銅の手桶

『銅の手桶』を発見したゲーム画面

発見物情報

  • 発見場所サンクトペテルブルク、ヨーロッパ北部
  • 必要スキル探索 Lv6・美術 Lv8・開錠 Lv6
  • 冒険経験値820
  • 発見時の報酬依頼斡旋書 x3 (アイテム)
  • 初回発見日2026年9月6日
  • 最終確認日2026年9月6日

補足

12世紀頃に作製されたらしい銅製の桶。 この桶が作製されたであろう地域の名前と、年代が刻まれているが持ち主は不明だ。

考察

銅の手桶は、12世紀のホラーサーン地方で発達したイスラーム金属工芸を思わせる作品である。この時代、現在のイラン東部からアフガニスタン西部にかけては金属器制作の重要な中心地となり、とくにヘラート周辺では青銅や真鍮の器に銀・銅などを象嵌し、文字や人物、動物、植物文様を精緻に刻む技法が高度に発達した。現存品の中には制作地や年代を銘文で特定できる例があり、12世紀後半のヘラートはこの種の豪華な金属器を生み出した代表的な地域として知られている。

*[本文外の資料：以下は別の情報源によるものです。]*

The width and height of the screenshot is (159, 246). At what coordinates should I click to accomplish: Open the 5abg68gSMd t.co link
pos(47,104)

こうした手桶や水桶は、浴場や洗浄、給水といった日常用途と結びつく一方、装飾性の高いものは実用品というより富や教養を示す調度品として扱われた可能性もある。器面に刻まれるアラビア語やペルシア語の銘文には、所有者の幸福や繁栄を願う定型句が多く、所有者名まで記されない作品も珍しくない。実際、12世紀イランの桶形金属器には、匿名の所有者へ祝福を送る銘文だけを持つ例も残されている。

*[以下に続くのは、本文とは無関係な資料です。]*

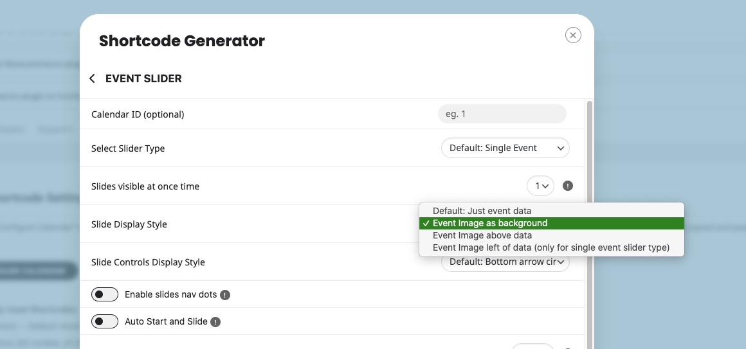Click chevron arrow in Slider Type select

[x=560, y=148]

『大航海時代 Online』では、制作地域と年代だけが刻まれ、持ち主は分からない品として登場する。華やかな装飾や明確な銘文を残しながら、誰が使ったのかまでは伝わらないという状況は、中世工芸品の実際の伝来にもよくある。器そのものが、失われた持ち主の存在を静かに想像させる発見物である。